» **Exercise instructions**
Write every line of the material out exactly as shown.

######

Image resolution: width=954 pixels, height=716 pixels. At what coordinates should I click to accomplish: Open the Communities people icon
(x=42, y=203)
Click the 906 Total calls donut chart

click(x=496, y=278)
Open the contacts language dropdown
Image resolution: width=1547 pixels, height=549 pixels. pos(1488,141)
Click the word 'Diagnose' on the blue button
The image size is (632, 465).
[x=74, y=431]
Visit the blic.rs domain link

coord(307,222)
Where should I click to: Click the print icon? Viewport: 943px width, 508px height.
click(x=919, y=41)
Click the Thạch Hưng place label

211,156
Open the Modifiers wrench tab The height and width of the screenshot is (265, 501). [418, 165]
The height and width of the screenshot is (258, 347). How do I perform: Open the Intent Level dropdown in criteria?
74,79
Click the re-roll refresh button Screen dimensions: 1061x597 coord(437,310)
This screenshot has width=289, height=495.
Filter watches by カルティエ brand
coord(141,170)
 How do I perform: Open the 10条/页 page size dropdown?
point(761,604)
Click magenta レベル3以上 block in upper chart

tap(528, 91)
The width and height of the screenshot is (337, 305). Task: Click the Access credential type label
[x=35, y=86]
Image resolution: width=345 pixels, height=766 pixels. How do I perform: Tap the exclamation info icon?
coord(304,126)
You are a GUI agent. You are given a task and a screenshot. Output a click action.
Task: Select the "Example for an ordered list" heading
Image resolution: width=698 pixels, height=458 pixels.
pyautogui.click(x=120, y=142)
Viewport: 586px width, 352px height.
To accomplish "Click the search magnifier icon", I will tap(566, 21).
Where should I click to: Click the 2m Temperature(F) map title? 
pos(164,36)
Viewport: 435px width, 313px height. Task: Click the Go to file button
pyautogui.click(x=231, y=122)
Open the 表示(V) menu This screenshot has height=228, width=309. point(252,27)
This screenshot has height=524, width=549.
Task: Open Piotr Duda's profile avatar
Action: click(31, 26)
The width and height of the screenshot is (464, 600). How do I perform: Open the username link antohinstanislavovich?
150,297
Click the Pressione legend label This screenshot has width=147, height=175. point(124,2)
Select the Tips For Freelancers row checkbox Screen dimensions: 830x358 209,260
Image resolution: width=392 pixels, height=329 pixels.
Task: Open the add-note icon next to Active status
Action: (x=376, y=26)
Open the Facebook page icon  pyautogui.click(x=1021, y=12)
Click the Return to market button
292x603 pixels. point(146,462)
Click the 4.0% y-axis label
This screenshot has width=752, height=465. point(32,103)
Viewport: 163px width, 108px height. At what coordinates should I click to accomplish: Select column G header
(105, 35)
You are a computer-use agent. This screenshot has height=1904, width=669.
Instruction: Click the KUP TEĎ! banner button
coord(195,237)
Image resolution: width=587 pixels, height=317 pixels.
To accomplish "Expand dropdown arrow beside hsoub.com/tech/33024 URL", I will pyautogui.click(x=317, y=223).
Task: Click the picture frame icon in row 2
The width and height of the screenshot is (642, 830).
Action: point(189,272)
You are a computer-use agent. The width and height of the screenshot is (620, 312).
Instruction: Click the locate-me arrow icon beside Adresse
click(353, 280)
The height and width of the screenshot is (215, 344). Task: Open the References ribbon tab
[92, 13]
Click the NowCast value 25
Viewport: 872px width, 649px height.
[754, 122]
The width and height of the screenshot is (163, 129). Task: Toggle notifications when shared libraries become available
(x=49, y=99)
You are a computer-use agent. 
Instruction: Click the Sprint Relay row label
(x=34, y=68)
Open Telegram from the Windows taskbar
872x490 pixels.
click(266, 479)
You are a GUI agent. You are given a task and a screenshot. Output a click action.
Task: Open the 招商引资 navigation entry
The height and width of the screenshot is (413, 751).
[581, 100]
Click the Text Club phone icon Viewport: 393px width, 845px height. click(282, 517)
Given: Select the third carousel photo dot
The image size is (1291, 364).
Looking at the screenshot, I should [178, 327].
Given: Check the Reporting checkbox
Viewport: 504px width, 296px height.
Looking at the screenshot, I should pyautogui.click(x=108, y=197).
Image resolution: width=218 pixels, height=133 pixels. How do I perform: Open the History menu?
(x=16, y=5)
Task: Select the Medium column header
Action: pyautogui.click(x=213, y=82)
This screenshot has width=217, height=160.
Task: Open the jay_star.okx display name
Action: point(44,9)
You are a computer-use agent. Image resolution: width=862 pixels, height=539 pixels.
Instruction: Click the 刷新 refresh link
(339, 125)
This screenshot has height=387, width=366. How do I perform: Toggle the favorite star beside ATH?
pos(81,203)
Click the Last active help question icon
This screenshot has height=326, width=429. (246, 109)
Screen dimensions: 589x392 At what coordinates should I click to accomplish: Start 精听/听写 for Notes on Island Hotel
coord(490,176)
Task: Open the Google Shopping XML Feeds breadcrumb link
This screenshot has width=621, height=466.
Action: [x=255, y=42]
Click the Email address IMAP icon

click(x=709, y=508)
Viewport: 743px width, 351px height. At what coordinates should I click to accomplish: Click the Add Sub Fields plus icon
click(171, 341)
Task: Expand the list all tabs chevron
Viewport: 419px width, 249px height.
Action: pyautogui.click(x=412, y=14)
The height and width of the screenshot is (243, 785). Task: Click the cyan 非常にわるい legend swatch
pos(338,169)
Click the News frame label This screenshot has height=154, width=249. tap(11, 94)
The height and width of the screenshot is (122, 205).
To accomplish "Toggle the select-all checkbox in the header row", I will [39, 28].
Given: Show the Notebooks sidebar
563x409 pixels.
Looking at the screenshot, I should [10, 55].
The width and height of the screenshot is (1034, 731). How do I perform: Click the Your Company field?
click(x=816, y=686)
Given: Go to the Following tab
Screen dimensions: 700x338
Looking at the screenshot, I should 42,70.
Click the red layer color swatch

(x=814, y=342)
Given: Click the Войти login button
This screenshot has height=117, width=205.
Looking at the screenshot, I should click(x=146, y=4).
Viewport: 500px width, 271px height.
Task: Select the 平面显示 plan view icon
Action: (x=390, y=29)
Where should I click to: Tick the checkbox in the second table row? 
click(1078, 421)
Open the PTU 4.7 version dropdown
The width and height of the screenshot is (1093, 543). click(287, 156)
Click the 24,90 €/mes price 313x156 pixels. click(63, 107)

######

» **Answer box**
Image resolution: width=954 pixels, height=716 pixels. At what coordinates should I click to accomplish: Open the Communities people icon
(x=42, y=203)
Click the 906 Total calls donut chart

click(x=496, y=278)
Open the contacts language dropdown
Image resolution: width=1547 pixels, height=549 pixels. pos(1488,141)
Click the word 'Diagnose' on the blue button
The image size is (632, 465).
[x=74, y=431]
Visit the blic.rs domain link

coord(307,222)
Where should I click to: Click the print icon? Viewport: 943px width, 508px height.
click(x=919, y=41)
Click the Thạch Hưng place label

211,156
Open the Modifiers wrench tab The height and width of the screenshot is (265, 501). [418, 165]
The height and width of the screenshot is (258, 347). How do I perform: Open the Intent Level dropdown in criteria?
74,79
Click the re-roll refresh button Screen dimensions: 1061x597 coord(437,310)
This screenshot has width=289, height=495.
Filter watches by カルティエ brand
coord(141,170)
 How do I perform: Open the 10条/页 page size dropdown?
point(761,604)
Click magenta レベル3以上 block in upper chart

tap(528, 91)
The width and height of the screenshot is (337, 305). Task: Click the Access credential type label
[x=35, y=86]
Image resolution: width=345 pixels, height=766 pixels. How do I perform: Tap the exclamation info icon?
coord(304,126)
You are a GUI agent. You are given a task and a screenshot. Output a click action.
Task: Select the "Example for an ordered list" heading
Image resolution: width=698 pixels, height=458 pixels.
pyautogui.click(x=120, y=142)
Viewport: 586px width, 352px height.
To accomplish "Click the search magnifier icon", I will tap(566, 21).
Where should I click to: Click the 2m Temperature(F) map title? 
pos(164,36)
Viewport: 435px width, 313px height. Task: Click the Go to file button
pyautogui.click(x=231, y=122)
Open the 表示(V) menu This screenshot has height=228, width=309. point(252,27)
This screenshot has height=524, width=549.
Task: Open Piotr Duda's profile avatar
Action: click(31, 26)
The width and height of the screenshot is (464, 600). How do I perform: Open the username link antohinstanislavovich?
150,297
Click the Pressione legend label This screenshot has width=147, height=175. point(124,2)
Select the Tips For Freelancers row checkbox Screen dimensions: 830x358 209,260
Image resolution: width=392 pixels, height=329 pixels.
Task: Open the add-note icon next to Active status
Action: (x=376, y=26)
Open the Facebook page icon  pyautogui.click(x=1021, y=12)
Click the Return to market button
292x603 pixels. point(146,462)
Click the 4.0% y-axis label
This screenshot has width=752, height=465. point(32,103)
Viewport: 163px width, 108px height. At what coordinates should I click to accomplish: Select column G header
(105, 35)
You are a computer-use agent. This screenshot has height=1904, width=669.
Instruction: Click the KUP TEĎ! banner button
coord(195,237)
Image resolution: width=587 pixels, height=317 pixels.
To accomplish "Expand dropdown arrow beside hsoub.com/tech/33024 URL", I will pyautogui.click(x=317, y=223).
Task: Click the picture frame icon in row 2
The width and height of the screenshot is (642, 830).
Action: point(189,272)
You are a computer-use agent. The width and height of the screenshot is (620, 312).
Instruction: Click the locate-me arrow icon beside Adresse
click(353, 280)
The height and width of the screenshot is (215, 344). Task: Open the References ribbon tab
[92, 13]
Click the NowCast value 25
Viewport: 872px width, 649px height.
[754, 122]
The width and height of the screenshot is (163, 129). Task: Toggle notifications when shared libraries become available
(x=49, y=99)
You are a computer-use agent. 
Instruction: Click the Sprint Relay row label
(x=34, y=68)
Open Telegram from the Windows taskbar
872x490 pixels.
click(266, 479)
You are a GUI agent. You are given a task and a screenshot. Output a click action.
Task: Open the 招商引资 navigation entry
The height and width of the screenshot is (413, 751).
[581, 100]
Click the Text Club phone icon Viewport: 393px width, 845px height. click(282, 517)
Given: Select the third carousel photo dot
The image size is (1291, 364).
Looking at the screenshot, I should [178, 327].
Given: Check the Reporting checkbox
Viewport: 504px width, 296px height.
Looking at the screenshot, I should pyautogui.click(x=108, y=197).
Image resolution: width=218 pixels, height=133 pixels. How do I perform: Open the History menu?
(x=16, y=5)
Task: Select the Medium column header
Action: pyautogui.click(x=213, y=82)
This screenshot has width=217, height=160.
Task: Open the jay_star.okx display name
Action: point(44,9)
You are a computer-use agent. Image resolution: width=862 pixels, height=539 pixels.
Instruction: Click the 刷新 refresh link
(339, 125)
This screenshot has height=387, width=366. How do I perform: Toggle the favorite star beside ATH?
pos(81,203)
Click the Last active help question icon
This screenshot has height=326, width=429. (246, 109)
Screen dimensions: 589x392 At what coordinates should I click to accomplish: Start 精听/听写 for Notes on Island Hotel
coord(490,176)
Task: Open the Google Shopping XML Feeds breadcrumb link
This screenshot has width=621, height=466.
Action: [x=255, y=42]
Click the Email address IMAP icon

click(x=709, y=508)
Viewport: 743px width, 351px height. At what coordinates should I click to accomplish: Click the Add Sub Fields plus icon
click(171, 341)
Task: Expand the list all tabs chevron
Viewport: 419px width, 249px height.
Action: pyautogui.click(x=412, y=14)
The height and width of the screenshot is (243, 785). Task: Click the cyan 非常にわるい legend swatch
pos(338,169)
Click the News frame label This screenshot has height=154, width=249. tap(11, 94)
The height and width of the screenshot is (122, 205).
To accomplish "Toggle the select-all checkbox in the header row", I will [39, 28].
Given: Show the Notebooks sidebar
563x409 pixels.
Looking at the screenshot, I should [10, 55].
The width and height of the screenshot is (1034, 731). How do I perform: Click the Your Company field?
click(x=816, y=686)
Given: Go to the Following tab
Screen dimensions: 700x338
Looking at the screenshot, I should 42,70.
Click the red layer color swatch

(x=814, y=342)
Given: Click the Войти login button
This screenshot has height=117, width=205.
Looking at the screenshot, I should click(x=146, y=4).
Viewport: 500px width, 271px height.
Task: Select the 平面显示 plan view icon
Action: (x=390, y=29)
Where should I click to: Tick the checkbox in the second table row? 
click(1078, 421)
Open the PTU 4.7 version dropdown
The width and height of the screenshot is (1093, 543). click(287, 156)
Click the 24,90 €/mes price 313x156 pixels. click(63, 107)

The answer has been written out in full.